I am grieving the loss of my home.
One of the consequences of my renunciation cuts deeply: I will never again be able to live in the US. I can visit, but only for up to 90 days, like any other Dutch person. If you live in the US, think about how it would feel to be exiled from your home. That’s what renunciation does to me.
I never realized how much I carried America in my heart—as my home, whatever that means—until I took the steps that led me to renounce.
I am disappointed in America.
I get asked all the time where I’m from; just a few words is enough to betray my accent when I speak Dutch. To avoid having to explain, I often answer just “I’m American,” and leave it at that. Sometimes, instead, I say “I’m Dutch but I grew up in America.”
The problem with saying that is the feeling in my gut that comes along with it. I feel like I’m betraying my country.
Growing up in the US in the late 60’s and in the 1970’s, in the middle of the Cold War, I was taught to love my country. In elementary school, we said the Pledge of Allegiance every morning, followed by singing the national anthem. Being American was something to be proud of: the side of right, facing off against the “bad guys,” meaning the Soviet Union. Since we were the good guys, we would prevail.
Nevertheless, I learned quite early that the American system wasn’t perfect. If it was, why would my parents take my sisters and me to so many protests?

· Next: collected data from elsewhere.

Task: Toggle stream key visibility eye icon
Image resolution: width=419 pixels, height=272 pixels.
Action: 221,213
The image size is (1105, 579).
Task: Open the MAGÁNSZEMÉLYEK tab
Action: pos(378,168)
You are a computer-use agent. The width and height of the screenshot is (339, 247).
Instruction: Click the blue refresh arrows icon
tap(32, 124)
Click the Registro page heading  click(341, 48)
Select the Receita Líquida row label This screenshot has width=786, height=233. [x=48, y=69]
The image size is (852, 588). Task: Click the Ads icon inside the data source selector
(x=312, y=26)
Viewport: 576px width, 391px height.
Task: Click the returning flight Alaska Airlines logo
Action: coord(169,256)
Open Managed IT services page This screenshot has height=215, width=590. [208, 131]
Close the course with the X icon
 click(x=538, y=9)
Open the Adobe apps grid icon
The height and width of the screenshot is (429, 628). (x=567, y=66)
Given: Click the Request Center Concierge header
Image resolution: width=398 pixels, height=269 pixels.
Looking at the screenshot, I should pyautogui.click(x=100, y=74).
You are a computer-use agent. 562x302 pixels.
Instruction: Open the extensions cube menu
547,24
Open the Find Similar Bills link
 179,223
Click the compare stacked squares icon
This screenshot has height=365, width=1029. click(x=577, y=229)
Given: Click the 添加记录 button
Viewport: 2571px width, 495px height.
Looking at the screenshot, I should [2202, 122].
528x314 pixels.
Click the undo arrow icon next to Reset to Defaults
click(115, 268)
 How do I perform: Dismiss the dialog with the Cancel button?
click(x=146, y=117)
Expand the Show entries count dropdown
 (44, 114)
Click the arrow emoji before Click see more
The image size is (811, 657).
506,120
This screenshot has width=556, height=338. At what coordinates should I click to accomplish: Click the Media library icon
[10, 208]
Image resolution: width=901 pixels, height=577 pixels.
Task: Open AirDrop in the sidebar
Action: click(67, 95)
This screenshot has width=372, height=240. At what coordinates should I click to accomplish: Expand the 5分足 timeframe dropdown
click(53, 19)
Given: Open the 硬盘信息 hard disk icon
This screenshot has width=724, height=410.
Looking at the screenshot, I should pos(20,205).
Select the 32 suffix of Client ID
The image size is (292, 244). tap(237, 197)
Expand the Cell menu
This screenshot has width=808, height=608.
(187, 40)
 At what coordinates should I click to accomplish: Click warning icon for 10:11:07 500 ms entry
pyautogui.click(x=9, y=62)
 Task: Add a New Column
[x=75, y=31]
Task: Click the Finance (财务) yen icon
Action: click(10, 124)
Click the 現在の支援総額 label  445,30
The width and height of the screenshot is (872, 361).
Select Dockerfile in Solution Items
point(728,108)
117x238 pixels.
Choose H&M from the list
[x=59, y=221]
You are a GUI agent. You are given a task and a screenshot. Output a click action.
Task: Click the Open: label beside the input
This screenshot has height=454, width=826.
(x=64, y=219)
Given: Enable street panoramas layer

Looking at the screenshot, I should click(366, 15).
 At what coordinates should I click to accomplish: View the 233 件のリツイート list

At the time, being so young, I didn’t know what these protests were about. My childish memories include marching down a street with lots of people in the dark, carrying a candle and singing “We Shall Overcome.” I realized much later that those were civil rights marches. Sometimes the memories show a daytime march, carrying signs, after which we’d settle down on the grass with thousands of other people, eating a picnic lunch while my parents listened to voices coming from a loudspeaker very far away. I assume now that those were Vietnam War marches.
We never questioned the system, though. I was taught that American democracy was good and strong, and if only more other countries were like the US, the world would be a better place. The marches were, in this view, a demonstration of the power of American democracy.
I absorbed American exceptionalism as I grew up. It was an unconscious acceptance, a taking-for-granted.
Later, in college, I developed a more nuanced view of the United States. I participated in marches protesting US involvement in El Salvador and Nicaragua and worked on political campaigns for various candidates. Nevertheless, I still believed in the underlying value of American democracy.
Now I’m not so sure. I’ve written before about “No taxation without representation,” and about how that’s what’s happening to overseas Americans.
I realize that I still believe in the basic strength of the US democratic system: it will survive whoever wins the presidential election, for example. I just feel like that system has pushed me away, and is pushing away millions of people like me who could be contributing to keeping it strong.
So it’s over. I’ll continue to call myself an American, for ease’s sake. I’ll continue to represent America to students in my American Studies classes.
But I have repudiated America, and America has repudiated me. This Certificate of Loss of Nationality confirms that our divorce is final.